===== Data for this task =====

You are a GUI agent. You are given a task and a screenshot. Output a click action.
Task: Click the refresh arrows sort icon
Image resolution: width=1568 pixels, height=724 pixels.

=====
===== Data for this task =====

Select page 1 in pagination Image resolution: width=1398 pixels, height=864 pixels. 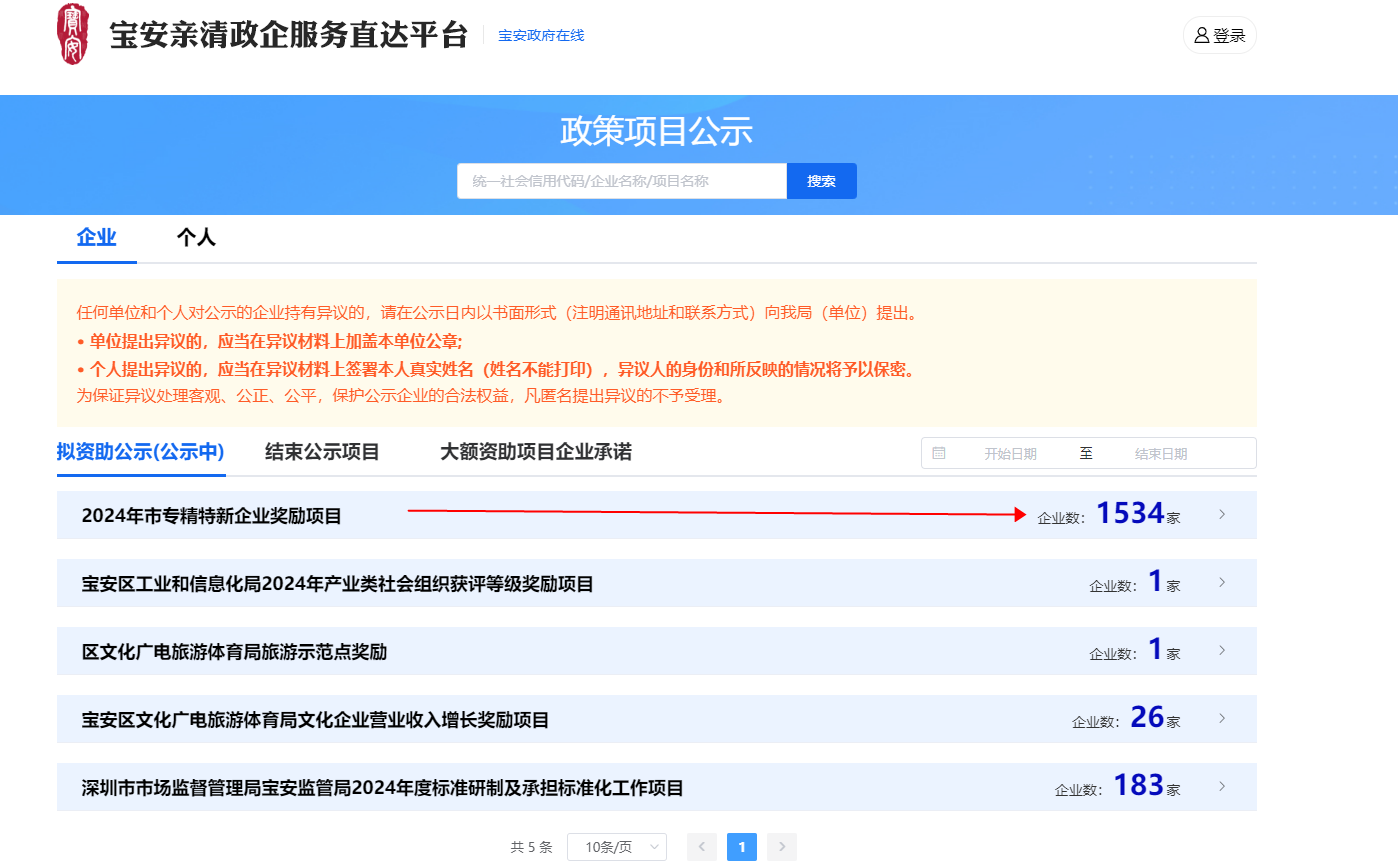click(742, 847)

=====
===== Data for this task =====

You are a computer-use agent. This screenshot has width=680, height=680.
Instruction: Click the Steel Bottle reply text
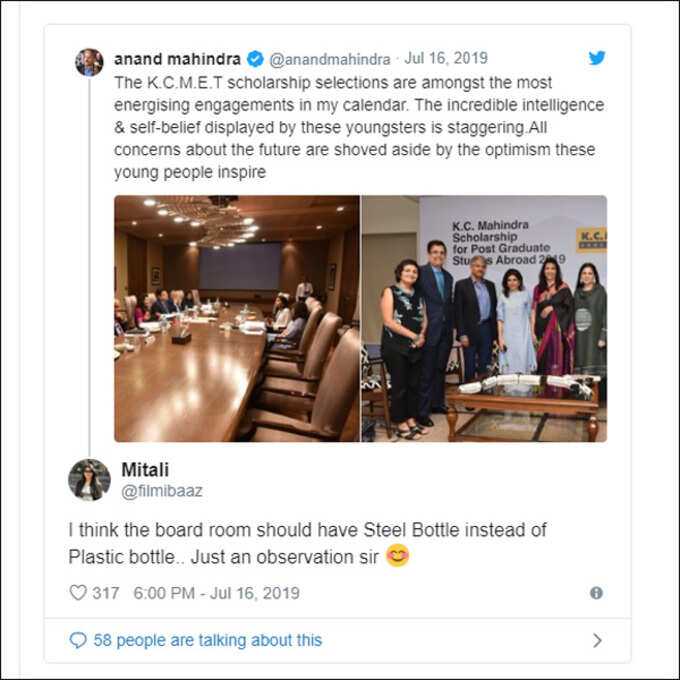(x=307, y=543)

=====

- **What you should do**
Taking the line with "Task: Click the refresh arrows sort icon" as the first and the line with "Image resolution: width=1568" as the last, retype that stretch of the data above exactly, with no other lines.

- **Answer space**
Task: Click the refresh arrows sort icon
Image resolution: width=1568 pixels, height=724 pixels.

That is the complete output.